===== Supplied data

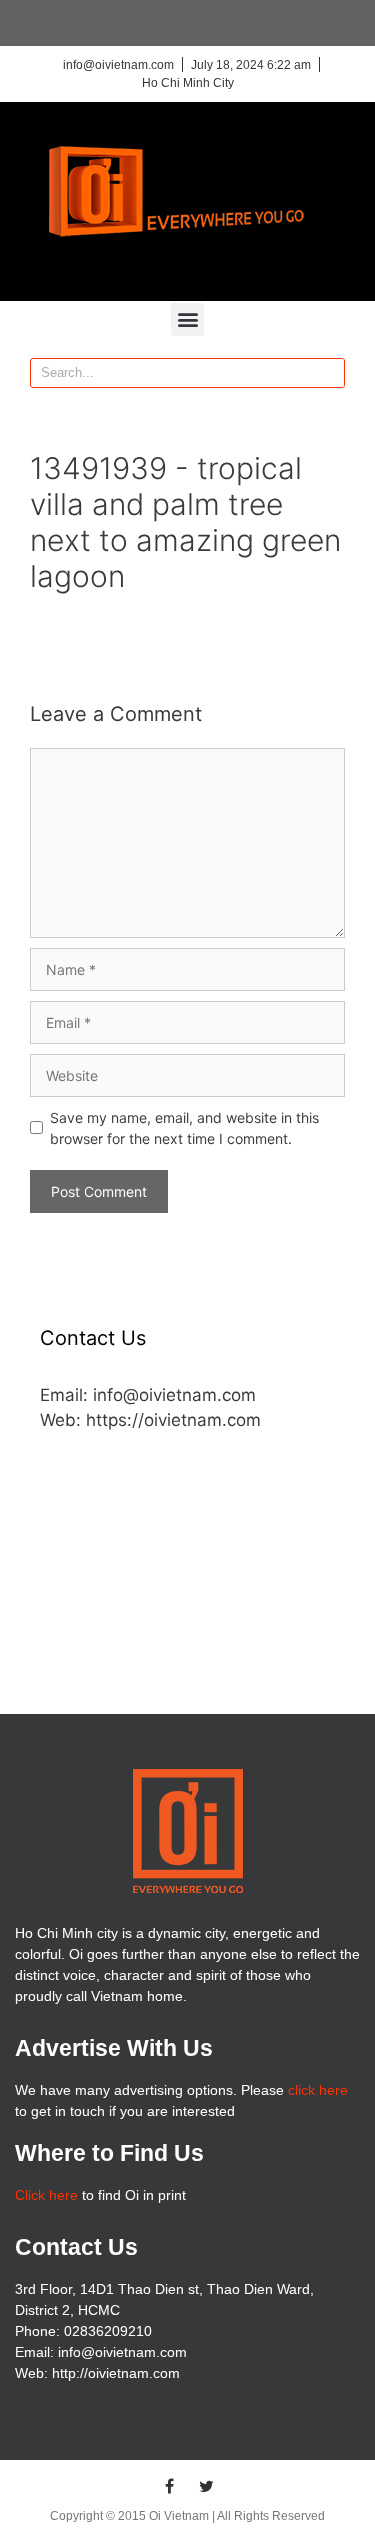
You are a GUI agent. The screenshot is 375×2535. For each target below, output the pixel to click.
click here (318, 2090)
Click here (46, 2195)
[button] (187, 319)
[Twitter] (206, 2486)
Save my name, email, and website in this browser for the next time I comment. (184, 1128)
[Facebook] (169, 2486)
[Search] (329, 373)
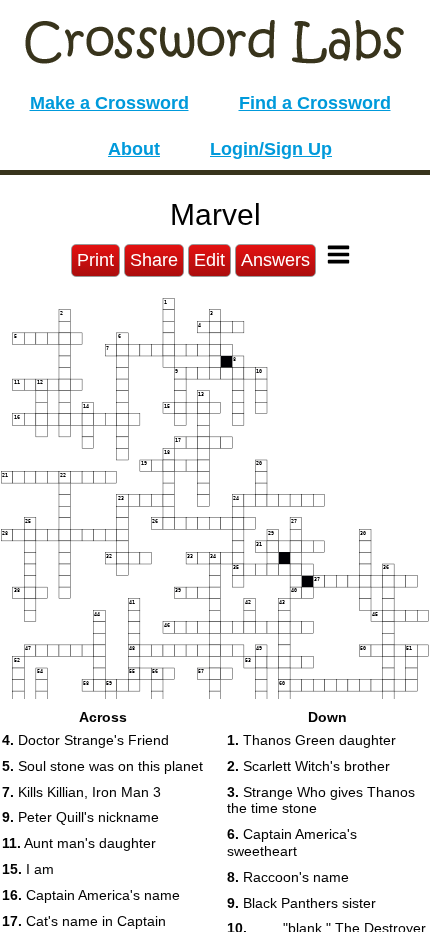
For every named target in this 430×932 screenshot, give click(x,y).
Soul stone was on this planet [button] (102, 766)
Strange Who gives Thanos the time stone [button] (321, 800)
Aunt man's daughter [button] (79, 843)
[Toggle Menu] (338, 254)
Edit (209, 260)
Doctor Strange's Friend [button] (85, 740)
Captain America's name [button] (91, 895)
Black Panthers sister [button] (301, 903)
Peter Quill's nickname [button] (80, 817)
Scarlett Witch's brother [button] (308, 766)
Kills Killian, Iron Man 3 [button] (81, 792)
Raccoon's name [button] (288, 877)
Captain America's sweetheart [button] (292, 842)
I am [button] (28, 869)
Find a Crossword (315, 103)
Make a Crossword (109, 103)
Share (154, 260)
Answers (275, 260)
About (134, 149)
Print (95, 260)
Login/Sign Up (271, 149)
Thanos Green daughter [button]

==========

Work to complete: Please print exactly the lines of the entries above, beginning with the line that contains "Share (154, 260)" and ending with the last line.

Exercise result:
Share (154, 260)
Answers (275, 260)
About (134, 149)
Print (95, 260)
Login/Sign Up (271, 149)
Thanos Green daughter [button]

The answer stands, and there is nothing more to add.